Scheffler stormed out of the gate hot to let it be known he meant business. He drained an 8-foot birdie at the first and reached the par-5 third hole in two and two-putted for another birdie. Then a body blow to the hopes of his competitors at the fourth: He sank a 49-foot birdie putt.
“Anytime you see a long putt go in like that, it’s always a good feeling and it’s good momentum and I try to use that as good fuel for the rest of the round,” he said.
Kim, who closed in 68, cut Scheffler’s lead to one momentarily with a 4-foot birdie at the ninth before Scheffler converted his own 4-foot birdie putt at nine in the next group. He kept the pedal down on the back nine, making birdie at 10 and went flag hunting at 13. He dripped in the 6-foot putt using the claw grip, taking his palm of the right hand off the club, which he used from around 15 feet and in this week for the first time in competition.
“It’s over,” a fan said, perhaps prematurely, but he wasn’t wrong.
Scheffler left little doubt down the stretch, driving the green at the 359-yard par 4 14th for another birdie and adding circles on the card at Nos. 16 and 18.
When it was all said and done, some of the best players were left with nothing else to do but praise his brilliance.
“Sometimes he makes the competition look like he’s just playing around with us, you know what I mean, which isn’t easy to do,” Jason Day said.
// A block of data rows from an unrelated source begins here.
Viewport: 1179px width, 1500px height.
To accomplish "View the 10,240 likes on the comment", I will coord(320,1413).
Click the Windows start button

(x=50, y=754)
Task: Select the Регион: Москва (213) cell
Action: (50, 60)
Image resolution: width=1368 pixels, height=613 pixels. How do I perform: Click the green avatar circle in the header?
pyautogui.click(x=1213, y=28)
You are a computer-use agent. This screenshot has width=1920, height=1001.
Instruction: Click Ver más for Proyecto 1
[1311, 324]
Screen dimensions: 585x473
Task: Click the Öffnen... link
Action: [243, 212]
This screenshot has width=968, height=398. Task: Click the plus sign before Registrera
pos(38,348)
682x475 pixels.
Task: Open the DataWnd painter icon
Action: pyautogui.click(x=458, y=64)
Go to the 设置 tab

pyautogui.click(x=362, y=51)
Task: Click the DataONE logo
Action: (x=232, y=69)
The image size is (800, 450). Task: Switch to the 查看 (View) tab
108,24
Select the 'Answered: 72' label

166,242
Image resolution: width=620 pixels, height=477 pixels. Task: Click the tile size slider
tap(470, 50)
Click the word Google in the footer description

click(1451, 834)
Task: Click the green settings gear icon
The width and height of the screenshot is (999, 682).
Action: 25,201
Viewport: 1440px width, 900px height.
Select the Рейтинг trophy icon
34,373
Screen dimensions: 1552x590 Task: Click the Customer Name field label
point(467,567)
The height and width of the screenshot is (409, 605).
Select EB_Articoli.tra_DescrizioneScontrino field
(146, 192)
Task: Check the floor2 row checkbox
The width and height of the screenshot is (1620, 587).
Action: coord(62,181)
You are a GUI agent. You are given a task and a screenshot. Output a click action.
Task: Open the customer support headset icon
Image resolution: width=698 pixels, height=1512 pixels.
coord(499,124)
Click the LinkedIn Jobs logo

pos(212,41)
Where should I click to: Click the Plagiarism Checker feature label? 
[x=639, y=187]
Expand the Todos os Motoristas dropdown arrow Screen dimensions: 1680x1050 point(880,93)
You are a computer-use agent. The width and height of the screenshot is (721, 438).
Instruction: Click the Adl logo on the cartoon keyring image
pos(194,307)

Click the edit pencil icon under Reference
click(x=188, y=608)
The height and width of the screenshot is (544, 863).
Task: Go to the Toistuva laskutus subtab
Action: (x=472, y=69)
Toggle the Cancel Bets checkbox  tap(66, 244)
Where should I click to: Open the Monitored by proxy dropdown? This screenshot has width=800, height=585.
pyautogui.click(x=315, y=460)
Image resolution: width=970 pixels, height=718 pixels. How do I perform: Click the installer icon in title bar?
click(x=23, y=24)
To Kim, who often played money games at home in Dallas with Scheffler before the birth of Bennett and noted he lost 95 percent of those matches marveled at how Scheffler never goes out shoots and bad score.
“He comes out here and wins, he does it all the time,” Kim said. “I think the biggest thing that I see is that he’s always trying to get better. Despite winning nine times this year, he’s always finding little ways and I think it’s really, really cool to see and you can take a lot from that.”
Thomas and others echoed a similar sentiment that Scheffler excels at handling all the outside noise – whether it be the birth of his baby or being arrested before his tee time at the PGA Championship or just dealing with expectations he’s supposed to win every time he tees it up. No one has proved better at being able to compartmentalize and stay in his own little bubble.
“I don’t think people understand how difficult it is to win when you’re expected to win or when every single person that’s there expects you to play well and you expect you to play well and then to still play well,” Thomas said. “It truly is just as much of a talent as being able to, you know, control your distance with your wedges or flight a driver or hit it far, whatever it is, is being able to stay present, stay in the moment.
“It’s very hard to explain, but it’s so hard to do sometimes,” Thomas added. “To me that’s been the most impressive thing from Scottie.”
The year 2024 was for Scottie Scheffler, and if his latest putting adjustment is any indication, he’s in for only more success in 2025.